▸ **Try it**
Copy out each line of the data that contains "amount".

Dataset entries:
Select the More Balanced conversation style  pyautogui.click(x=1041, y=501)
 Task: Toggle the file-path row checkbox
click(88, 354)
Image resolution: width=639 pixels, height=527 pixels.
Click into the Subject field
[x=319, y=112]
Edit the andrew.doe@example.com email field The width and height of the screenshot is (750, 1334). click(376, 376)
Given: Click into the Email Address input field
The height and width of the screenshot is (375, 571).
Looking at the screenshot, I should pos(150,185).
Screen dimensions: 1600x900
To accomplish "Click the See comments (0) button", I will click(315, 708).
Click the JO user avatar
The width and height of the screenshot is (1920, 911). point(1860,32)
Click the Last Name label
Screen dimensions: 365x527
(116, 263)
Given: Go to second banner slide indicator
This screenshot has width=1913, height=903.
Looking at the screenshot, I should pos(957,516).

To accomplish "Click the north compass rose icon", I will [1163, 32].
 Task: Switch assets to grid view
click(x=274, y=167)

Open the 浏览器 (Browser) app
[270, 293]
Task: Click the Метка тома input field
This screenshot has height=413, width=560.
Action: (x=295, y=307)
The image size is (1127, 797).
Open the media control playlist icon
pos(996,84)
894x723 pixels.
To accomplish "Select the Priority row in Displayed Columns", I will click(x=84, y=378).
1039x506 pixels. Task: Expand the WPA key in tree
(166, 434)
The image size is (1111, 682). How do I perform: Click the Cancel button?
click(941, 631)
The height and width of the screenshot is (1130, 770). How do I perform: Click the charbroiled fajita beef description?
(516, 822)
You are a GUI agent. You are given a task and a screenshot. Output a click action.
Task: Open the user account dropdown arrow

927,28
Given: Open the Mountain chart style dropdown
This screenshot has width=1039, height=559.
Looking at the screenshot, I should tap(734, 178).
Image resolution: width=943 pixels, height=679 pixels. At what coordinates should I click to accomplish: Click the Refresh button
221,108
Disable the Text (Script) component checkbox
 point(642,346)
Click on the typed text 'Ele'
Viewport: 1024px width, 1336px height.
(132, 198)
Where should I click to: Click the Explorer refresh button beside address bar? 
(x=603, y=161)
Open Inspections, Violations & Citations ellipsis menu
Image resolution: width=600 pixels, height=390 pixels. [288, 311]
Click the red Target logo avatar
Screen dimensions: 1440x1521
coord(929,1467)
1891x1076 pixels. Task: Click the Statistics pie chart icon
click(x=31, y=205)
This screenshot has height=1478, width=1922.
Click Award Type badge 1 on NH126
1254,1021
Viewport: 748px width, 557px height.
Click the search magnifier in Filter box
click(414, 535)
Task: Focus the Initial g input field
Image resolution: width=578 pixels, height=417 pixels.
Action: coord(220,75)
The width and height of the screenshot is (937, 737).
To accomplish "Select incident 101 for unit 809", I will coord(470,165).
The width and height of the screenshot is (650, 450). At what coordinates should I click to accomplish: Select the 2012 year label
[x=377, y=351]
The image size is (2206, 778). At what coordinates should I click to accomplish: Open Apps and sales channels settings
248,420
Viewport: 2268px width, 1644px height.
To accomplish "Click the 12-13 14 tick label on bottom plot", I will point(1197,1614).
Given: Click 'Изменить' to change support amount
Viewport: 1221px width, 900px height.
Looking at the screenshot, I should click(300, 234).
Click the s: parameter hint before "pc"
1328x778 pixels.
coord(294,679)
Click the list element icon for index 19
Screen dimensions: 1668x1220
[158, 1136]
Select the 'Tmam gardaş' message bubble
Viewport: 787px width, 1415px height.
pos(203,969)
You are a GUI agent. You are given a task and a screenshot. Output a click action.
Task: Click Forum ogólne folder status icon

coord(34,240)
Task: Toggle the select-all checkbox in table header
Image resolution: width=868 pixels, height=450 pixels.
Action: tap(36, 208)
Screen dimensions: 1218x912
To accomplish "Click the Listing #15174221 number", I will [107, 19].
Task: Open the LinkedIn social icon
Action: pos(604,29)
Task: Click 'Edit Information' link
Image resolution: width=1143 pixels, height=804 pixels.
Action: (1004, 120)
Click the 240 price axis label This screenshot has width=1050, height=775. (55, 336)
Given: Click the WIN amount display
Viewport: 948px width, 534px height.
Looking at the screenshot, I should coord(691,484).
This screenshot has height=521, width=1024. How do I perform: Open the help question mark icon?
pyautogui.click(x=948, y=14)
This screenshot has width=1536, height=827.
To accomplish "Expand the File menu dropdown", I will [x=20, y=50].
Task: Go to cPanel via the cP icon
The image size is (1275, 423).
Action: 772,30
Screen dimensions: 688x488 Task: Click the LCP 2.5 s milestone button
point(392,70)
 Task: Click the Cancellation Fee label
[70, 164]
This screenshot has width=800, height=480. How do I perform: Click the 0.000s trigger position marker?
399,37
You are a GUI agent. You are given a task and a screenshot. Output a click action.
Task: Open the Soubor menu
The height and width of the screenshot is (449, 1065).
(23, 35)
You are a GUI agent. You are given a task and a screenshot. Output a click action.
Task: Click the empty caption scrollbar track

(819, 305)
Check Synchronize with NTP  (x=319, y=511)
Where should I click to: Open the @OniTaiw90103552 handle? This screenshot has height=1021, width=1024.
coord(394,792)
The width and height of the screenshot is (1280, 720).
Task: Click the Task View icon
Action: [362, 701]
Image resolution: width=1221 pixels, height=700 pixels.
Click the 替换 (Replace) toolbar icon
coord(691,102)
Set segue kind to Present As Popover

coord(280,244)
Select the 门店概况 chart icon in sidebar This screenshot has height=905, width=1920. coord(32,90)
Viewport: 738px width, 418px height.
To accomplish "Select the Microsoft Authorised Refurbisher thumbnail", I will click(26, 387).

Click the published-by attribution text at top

▸ **Your response**
Given: Click 'Изменить' to change support amount
Given: Click the WIN amount display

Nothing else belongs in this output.